Ecosystems are shaped by fundamental environmental factors. Those in the Arctic include such profound realities as the drastic fluctuation in daylight across the year—from the Midnight Sun of summer to the Polar Night of winter—and associated effects on temperature. The related annual expansion and contraction of sea ice in the Arctic Ocean and into peripheral seas is, needless to say, another hugely influential characteristic of the environment, especially but not exclusively the marine environment.

The configuration of landmasses and waterways establishes the blueprint for the Arctic’s physical geography, which has important climatic and ecological consequences. These include the extent of connections between the Arctic Ocean and the ocean basins to the south (quite extensive between the Arctic and Atlantic oceans, for example, but restricted to the narrow Bering Strait on the Pacific side), the patterns of continental vs. oceanic/maritime climate zones, and variations in marine habitat: from extremely deep basins to shallow coastal shelves, from pelagic open water to bays, gulfs, and straits.

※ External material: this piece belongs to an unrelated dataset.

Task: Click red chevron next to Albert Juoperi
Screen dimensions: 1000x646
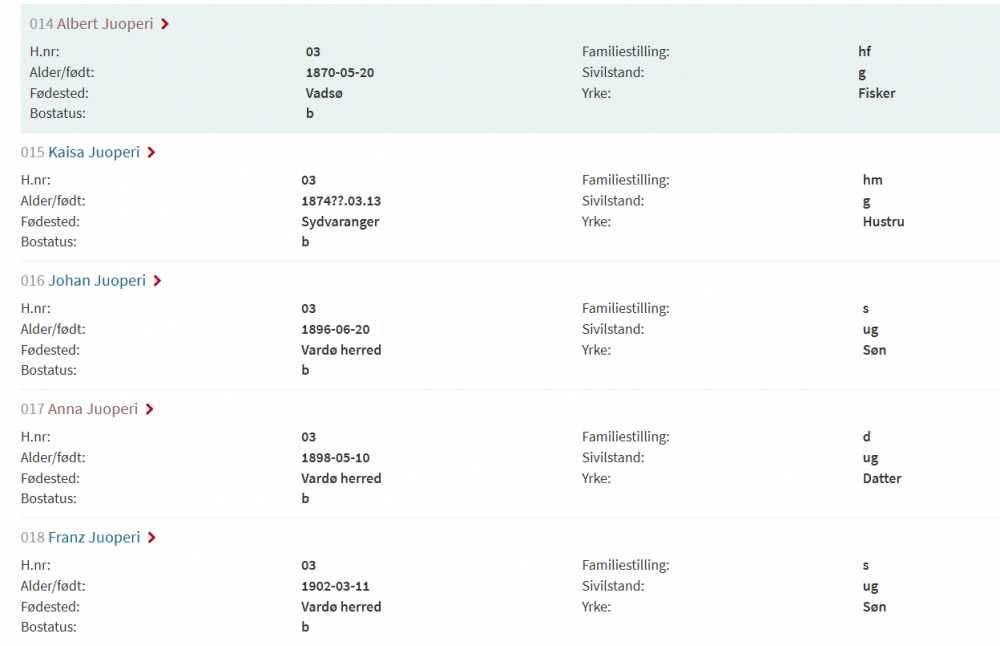Action: [x=165, y=24]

You might think of the Arctic as a simple, pared-down (and cold!) ecosystem, but in fact it’s a highly diverse patchwork of multiple, varied ecosystems. These include terrestrial systems that range from low-lying coastal tundra and forest-tundra ecotones (ecological-transition zones) to high alpine zones and extensive tracts of year-round ice that manifest as small mountain cirque glaciers to large ice fields and ice caps and the downright enormous Greenland Ice Sheet (one of only two ice sheets currently present on the planet, the other being in Antarctica). Such ice-covered ecosystems are among the most severe habitats in the Arctic, along with the exceptionally cold and dry high-latitude expanses classified as polar desert (such as is found in the far northern Canadian Arctic Archipelago and Peary Land in Greenland).

And the marine ecosystems in the Arctic are also sundry, encompassing coastal and pelagic waters, shallows and deeps, perennial vs. seasonal sea-ice cover, and other zones. Gaps of open water within pack and landfast sea ice—from narrow, ever-shifting leads to the expansive, recurring openings called polynyas—tend to be marine ecosystem hotspots, drawing in both air-breathing and sea-foraging animals and often associated with nutrient-rich upwellings or currents as well as earlier seasonal phytoplankton blooms as compared to the surrounding ice cover.

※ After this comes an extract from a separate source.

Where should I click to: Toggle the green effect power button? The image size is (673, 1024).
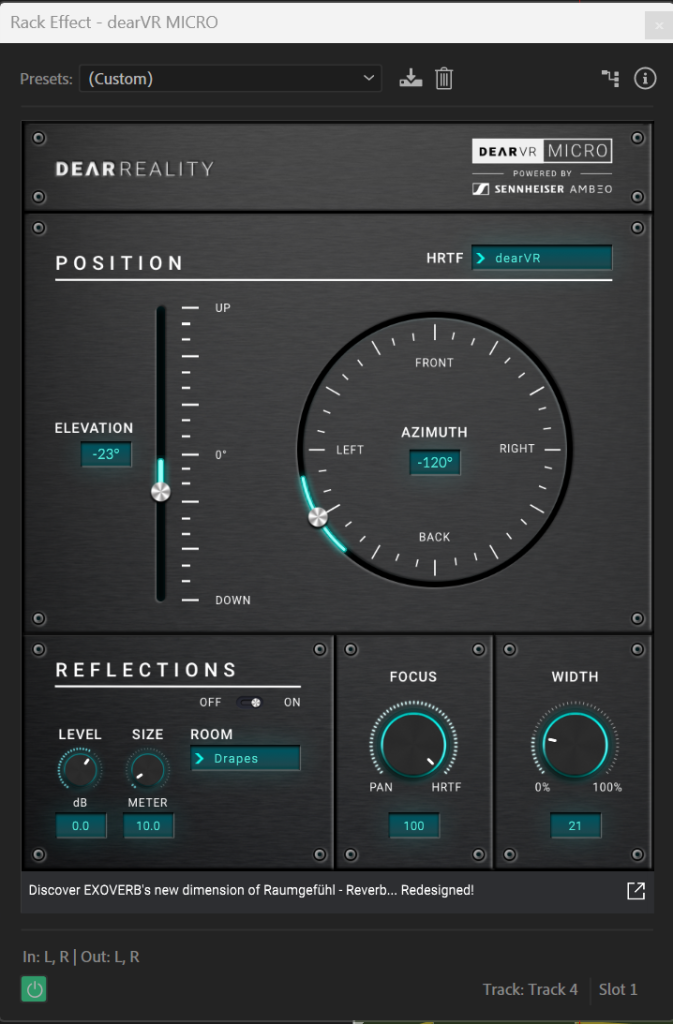(35, 990)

The ecosystem concept overlaps with that of the biome: a broader-level classification of biogeography. You can envision an Arctic tundra biome in general, for example, which encompasses a variety of different, more specific ecosystems, from moss/lichen tundra and coastal-plain wetlands to barren polar desert.

The dramatic increase in daylight as spring unfolds in the Arctic results in highly productive boosts of biomass in the form of marine phytoplankton/algae and terrestrial plants, which in turn support huge numbers of animals—including many, from waterfowl, shorebirds, and seabirds to baleen whales, which migrate into the region for the sun-splashed, nutrient-rich summer. Comparatively fewer critters tough it out during the long, cold, and dark Arctic winter.

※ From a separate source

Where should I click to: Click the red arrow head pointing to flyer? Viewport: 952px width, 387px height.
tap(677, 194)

Ecosystems come full of ecological niches, which are basically the “jobs” or “positions” organisms occupy. Adapting to different niches allows more types of organisms to populate an ecosystem, given such adaptations help reduce competition between species. Both walruses and narwhals, for example, often forage on the seabed, but walruses tend to be shallow-divers, while narwhals make epic dives that may approach 6,000 feet down.

Many of us remember from early school days the concept of a “food chain,” a vertical and hierarchical model showing how energy gets transferred up from photosynthetic primary producers to some top-level predator: from grass to mouse to fox, say. A more accurate or realistic depiction of energy transfer and ecological relationships within an ecosystem is the “food web,” which better accounts for the multiple pathways and cyclical patterns that we see in the natural world.

The rungs or positions of the food web represent “trophic levels,” which range from base-tier primary producers to apex predators, scavengers, and decomposers. Below, we’ll spell out a highly simplified summary of what the food web looks like in the Arctic.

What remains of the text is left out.